Obama has also been transformational when it comes to the Situation Room of the White House. This West Wing room is run by the National Security Council -- it is the epicenter to monitor and deal with crises. The super-secret high-tech equipment allows a president to maintain command and control of America's armed forces. Moviegoers have seen it in any number of movies dealing with the Cold War and Cuban Missile Crisis; Americans saw a pensive Barack Obama sitting at a table there when photos celebrating the killing of bin Laden were plastered throughout the media.
But few Americans saw it when the holy of holies in the White House became the scene of some tourist photos by Jay-Z and Beyoncé, rapper friends of, and donors to, Barack Obama.
Do you wonder how military and intelligence officials considered that disrespectful display?
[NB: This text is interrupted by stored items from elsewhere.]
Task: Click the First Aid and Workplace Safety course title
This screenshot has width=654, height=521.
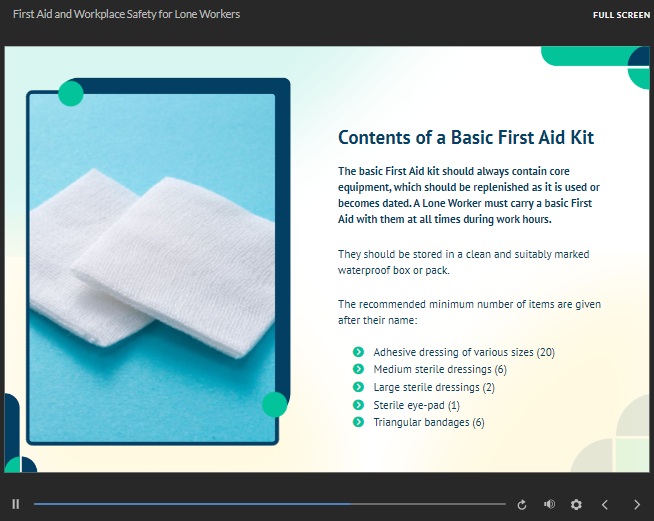Action: tap(126, 15)
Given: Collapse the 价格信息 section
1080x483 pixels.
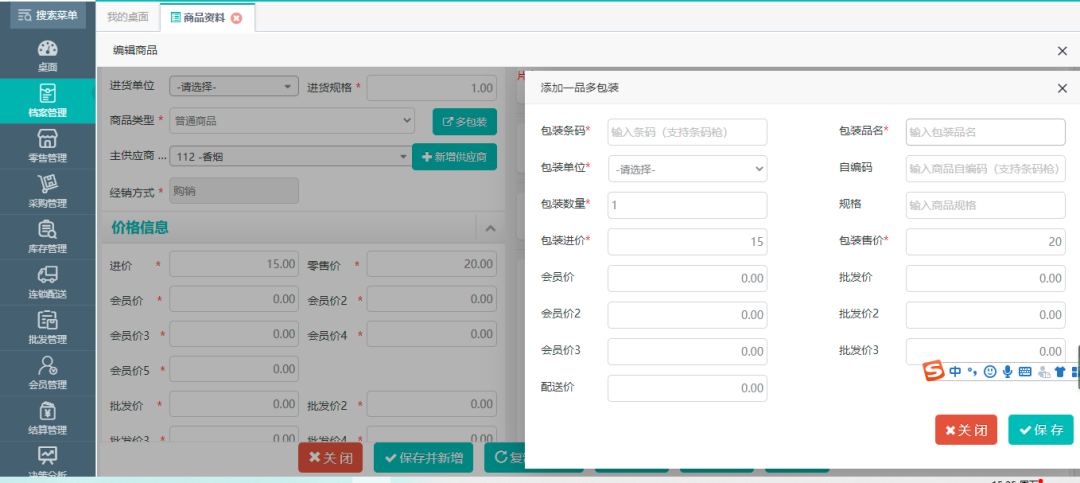Looking at the screenshot, I should [x=490, y=228].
While Eisenhower was known as a golfer, Barack Obama has eclipsed his image as the most golf-focused president ever. His frequency of playing is extraordinary. George Bush also enjoyed golf, but he gave it up as unseemly while soldiers were fighting overseas. The president should project an image that respects the sacrifice of soldiers serving and dying, or becoming crippled; Barack Obama does not seem to hold them in the same regard (let alone the many millions unemployed and struggling). At times, he does take time off from the links -- for high-roller fundraisers.
(A digression regarding Obama's campaign: how disgraceful were the suggestions that bridal couples include Obama's re-election campaign as a place people can send cash instead to instead of sending gifts to the betrothed? The happy couple apparently is supposed to be the president and the first lady. Then there are the raffles that allow small-fry donors the chance to gaze at the president over a meal or from the front row at one of his speeches.)
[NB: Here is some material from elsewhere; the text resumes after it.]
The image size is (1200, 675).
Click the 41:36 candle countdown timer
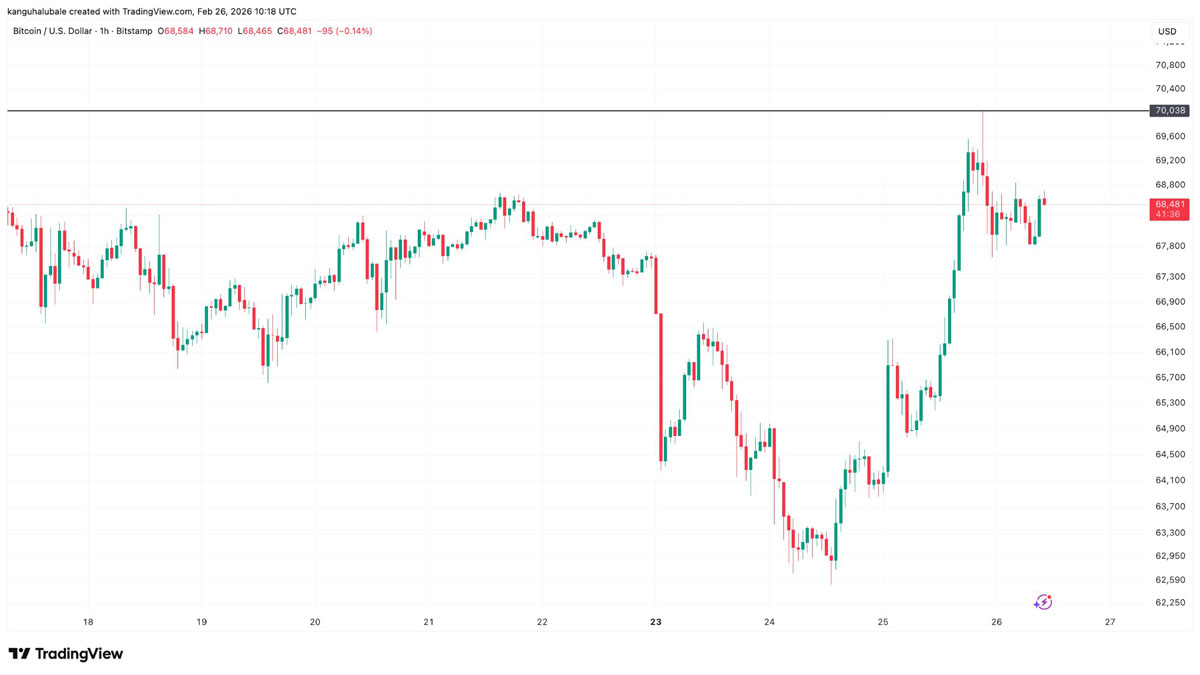point(1167,214)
Barack Obama has a well-known aversion to press conferences and interviews with serious journalists. Americans should be able to hear from the president why Benghazi happened and who was responsible. Instead, Obama appears on The View (he was there, in his words, as "eye candy"), gets hard-hitting questions from "journalists" working at People magazine and Entertainment Tonight, is grilled by New Mexican radio show hosts about his pepper preferences, and shoots the breeze with Miami's own "Pimp with a Limp." Meanwhile, the families of Americans slain in Libya want answers to why their sons and husbands died. They won't get the answers from the Pimp with a Limp, and they won't get them from President Obama, either.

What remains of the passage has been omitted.